* BRANO DA LEGGERE *
Per non parlare nemmeno delle autorità greche, che hanno bloccato una nave commerciale turca, nel 2015, che portava armi e sostegno ai jihadisti presenti nella parte nord del Libano.
Non parliamo ancora del sostegno turco ai jihadisti operanti nel nord e nell’ovest della Siria. Qui ci vorrebbe un tomo di mille pagine.
Ma, nel dicembre 2018, i servizi libici di Al Serraj hanno catturato due navi, con un notevole carico di armi, nel porto di Misurata, e poi anche nel porto di Al-Khoms, cento chilometri ad est di Tripoli.
Tutte armi turche, senza alcun dubbio, ma ciò ci fa pensare che il segretario generale della NATO non abbia ancora trovato il modo di parlarne con il premier di Ankara, visto che la Turchia è la seconda maggior forza armata dell’Alleanza Atlantica.

* SCOPO DEL COMPITO *
Prosegui il brano sulle armi turche destinate ai jihadisti, partendo subito dopo la sua ultima frase. Le righe seguenti non hanno alcun ruolo in questo lavoro.

* ESTRATTO DEI DATI *
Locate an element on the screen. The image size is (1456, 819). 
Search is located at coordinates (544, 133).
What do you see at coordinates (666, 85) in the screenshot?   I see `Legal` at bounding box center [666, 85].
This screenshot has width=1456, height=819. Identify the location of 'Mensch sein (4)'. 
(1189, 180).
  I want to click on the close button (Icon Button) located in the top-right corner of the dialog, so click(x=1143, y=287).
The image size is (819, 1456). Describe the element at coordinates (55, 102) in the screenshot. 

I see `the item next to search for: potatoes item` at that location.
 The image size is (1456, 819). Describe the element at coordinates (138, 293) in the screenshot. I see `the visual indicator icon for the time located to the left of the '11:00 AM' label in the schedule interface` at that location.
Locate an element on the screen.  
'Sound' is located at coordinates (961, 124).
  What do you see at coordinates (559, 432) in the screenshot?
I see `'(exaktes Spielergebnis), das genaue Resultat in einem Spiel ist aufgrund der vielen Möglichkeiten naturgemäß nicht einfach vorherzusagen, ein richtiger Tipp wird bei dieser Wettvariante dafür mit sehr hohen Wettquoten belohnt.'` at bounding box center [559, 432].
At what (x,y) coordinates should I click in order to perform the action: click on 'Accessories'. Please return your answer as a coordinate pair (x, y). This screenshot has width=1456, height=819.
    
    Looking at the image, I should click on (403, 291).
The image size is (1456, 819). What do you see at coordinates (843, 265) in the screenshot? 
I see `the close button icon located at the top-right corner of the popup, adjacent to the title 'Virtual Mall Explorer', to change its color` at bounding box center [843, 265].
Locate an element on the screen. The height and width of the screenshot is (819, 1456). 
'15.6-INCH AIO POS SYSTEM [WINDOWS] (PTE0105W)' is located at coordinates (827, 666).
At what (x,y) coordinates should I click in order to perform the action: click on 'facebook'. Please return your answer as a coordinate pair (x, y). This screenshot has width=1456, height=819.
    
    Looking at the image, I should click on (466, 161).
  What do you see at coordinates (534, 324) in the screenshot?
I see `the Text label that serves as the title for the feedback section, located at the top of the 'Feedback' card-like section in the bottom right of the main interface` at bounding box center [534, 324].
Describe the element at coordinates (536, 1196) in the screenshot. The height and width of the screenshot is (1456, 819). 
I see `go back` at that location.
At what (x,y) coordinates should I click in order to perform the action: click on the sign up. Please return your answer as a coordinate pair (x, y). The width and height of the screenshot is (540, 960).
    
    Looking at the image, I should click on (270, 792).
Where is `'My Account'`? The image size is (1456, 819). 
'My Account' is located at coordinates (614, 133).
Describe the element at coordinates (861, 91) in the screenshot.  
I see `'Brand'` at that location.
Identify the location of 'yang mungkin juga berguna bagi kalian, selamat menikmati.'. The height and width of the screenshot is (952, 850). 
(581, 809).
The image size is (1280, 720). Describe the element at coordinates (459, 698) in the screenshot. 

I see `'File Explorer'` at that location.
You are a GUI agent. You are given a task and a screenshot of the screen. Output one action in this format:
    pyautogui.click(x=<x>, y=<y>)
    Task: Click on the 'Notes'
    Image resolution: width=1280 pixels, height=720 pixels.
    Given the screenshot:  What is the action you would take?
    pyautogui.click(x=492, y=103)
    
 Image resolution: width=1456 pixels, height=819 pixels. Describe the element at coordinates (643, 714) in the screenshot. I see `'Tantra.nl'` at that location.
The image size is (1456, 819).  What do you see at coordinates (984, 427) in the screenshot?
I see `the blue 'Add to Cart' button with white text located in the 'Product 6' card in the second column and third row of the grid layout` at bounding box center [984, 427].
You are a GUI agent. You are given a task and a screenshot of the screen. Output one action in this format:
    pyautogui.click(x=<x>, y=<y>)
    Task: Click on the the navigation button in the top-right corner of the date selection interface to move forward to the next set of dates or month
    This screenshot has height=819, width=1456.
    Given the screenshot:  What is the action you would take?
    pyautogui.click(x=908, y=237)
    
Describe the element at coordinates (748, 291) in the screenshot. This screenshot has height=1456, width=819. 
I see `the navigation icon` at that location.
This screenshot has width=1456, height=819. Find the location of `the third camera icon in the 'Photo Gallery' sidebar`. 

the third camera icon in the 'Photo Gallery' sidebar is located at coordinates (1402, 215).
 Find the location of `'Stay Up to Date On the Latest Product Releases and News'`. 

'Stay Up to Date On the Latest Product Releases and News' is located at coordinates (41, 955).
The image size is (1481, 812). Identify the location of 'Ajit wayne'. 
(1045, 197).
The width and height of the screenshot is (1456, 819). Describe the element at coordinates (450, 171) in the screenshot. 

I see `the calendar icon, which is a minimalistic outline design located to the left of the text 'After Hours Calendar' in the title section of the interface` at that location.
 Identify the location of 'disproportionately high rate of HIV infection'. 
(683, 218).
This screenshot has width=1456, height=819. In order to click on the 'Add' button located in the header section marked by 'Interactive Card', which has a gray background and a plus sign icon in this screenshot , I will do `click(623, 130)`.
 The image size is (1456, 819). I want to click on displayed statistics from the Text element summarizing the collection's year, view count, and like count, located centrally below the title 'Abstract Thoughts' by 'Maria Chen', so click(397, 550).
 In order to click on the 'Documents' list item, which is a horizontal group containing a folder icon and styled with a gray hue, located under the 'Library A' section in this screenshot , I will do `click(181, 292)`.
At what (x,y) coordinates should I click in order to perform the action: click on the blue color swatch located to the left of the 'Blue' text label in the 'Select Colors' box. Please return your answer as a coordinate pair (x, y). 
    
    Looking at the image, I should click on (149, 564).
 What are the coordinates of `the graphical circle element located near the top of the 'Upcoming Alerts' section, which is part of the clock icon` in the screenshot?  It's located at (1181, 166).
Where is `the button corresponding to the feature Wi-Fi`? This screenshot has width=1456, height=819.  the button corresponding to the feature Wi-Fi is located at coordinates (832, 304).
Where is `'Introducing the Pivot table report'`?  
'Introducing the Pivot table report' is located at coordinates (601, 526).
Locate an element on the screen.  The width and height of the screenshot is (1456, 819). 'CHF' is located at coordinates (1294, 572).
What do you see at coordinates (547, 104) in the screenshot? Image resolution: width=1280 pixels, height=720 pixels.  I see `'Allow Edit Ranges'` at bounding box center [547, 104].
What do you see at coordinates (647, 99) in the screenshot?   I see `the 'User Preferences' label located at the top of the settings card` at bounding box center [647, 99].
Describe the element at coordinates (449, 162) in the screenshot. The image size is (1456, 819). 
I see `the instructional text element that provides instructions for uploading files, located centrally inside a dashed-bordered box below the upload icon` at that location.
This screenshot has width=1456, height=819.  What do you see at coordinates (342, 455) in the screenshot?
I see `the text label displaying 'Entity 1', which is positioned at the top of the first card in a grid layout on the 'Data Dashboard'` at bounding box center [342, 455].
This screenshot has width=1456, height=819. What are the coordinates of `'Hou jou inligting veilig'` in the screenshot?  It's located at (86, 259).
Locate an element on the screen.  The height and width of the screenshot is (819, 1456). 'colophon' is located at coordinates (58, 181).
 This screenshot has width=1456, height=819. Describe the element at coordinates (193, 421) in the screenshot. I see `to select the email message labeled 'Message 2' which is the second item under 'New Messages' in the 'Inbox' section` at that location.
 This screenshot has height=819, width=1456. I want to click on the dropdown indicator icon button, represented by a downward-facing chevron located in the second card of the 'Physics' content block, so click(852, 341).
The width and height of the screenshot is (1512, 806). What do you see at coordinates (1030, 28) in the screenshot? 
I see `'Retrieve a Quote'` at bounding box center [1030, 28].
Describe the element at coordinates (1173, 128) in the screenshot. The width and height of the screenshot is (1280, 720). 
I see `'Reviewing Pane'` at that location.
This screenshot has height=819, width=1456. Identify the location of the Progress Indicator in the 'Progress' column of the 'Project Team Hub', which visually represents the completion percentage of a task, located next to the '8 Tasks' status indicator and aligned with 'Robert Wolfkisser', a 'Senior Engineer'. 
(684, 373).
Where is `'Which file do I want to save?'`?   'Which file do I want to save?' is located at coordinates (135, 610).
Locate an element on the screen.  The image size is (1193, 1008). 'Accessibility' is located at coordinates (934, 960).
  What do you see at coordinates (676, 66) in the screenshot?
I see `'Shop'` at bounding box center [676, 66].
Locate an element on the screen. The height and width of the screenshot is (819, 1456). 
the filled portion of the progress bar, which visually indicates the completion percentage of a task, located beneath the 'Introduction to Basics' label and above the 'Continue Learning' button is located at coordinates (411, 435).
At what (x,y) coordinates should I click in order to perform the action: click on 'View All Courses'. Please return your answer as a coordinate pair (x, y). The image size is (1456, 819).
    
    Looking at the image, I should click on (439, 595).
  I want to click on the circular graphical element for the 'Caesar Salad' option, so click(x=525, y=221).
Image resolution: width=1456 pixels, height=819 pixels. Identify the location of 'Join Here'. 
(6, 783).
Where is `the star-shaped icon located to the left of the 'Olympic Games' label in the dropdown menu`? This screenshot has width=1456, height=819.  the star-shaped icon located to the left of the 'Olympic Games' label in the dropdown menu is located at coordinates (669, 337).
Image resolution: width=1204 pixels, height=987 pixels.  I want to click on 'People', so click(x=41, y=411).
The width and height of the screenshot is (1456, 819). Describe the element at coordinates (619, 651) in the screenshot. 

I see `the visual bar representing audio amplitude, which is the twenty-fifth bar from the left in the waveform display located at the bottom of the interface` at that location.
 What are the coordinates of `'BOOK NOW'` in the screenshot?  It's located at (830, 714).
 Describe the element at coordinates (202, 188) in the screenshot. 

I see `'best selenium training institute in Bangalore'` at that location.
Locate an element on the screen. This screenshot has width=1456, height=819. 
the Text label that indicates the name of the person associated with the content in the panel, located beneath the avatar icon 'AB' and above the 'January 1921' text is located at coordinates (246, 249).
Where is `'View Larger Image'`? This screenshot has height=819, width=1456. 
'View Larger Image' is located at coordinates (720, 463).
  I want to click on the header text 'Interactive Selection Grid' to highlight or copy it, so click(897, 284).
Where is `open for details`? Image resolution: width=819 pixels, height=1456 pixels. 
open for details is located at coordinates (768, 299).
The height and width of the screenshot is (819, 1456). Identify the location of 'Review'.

* ESITO DEL COMPITO *
Il gennaio 2019, comunque, i servizi libici hanno scoperto altri carichi navali di armi turche, già arrivati nel porto di Misurata.
La Turchia e il Qatar portano armi ai loro gruppi di riferimento in Libia, ma anche per le linee di terra, attraverso il confine sudanese visto, peraltro, il particolare rapporto che lega il Qatar alla dirigenza del Sudan.
Alcuni documenti trovati dagli Usa ad Abbottabad, durante l’eliminazione di Osama Bin Laden, lo ricordiamo, fanno riferimento al fatto che i gruppi jihadisti libici avevano, già allora, nella Turchia il loro punto di riferimento organizzativo e operativo, e questo accadeva fin dall’inizio degli anni 2000.
Abd-El Hakim Belhai, ovvero Abi Abdallah Al Sadeq, l’uomo di Al Qa’eda, allora, in Libia, aveva anche iniziato i contatti con l’Iran, al fine di organizzare operazioni militari contro Gheddafi.
Nel gennaio 2017 Ansar al Sharia, sempre un gruppo jihadista legato ad Al Qa’eda, ha reso noto che il suo fondatore, Mohammed Al Zahawi, era morto in un ospedale turco.
Le stazioni TV organizzate da Turchia e Qatar e dirette verso la Libia sono, poi, numerose, ma tutte protette direttamente dai turchi: Al Ra’ed al Islamiyya, Libya Al-Ahrar, Al Tanassah, Libya Panorama.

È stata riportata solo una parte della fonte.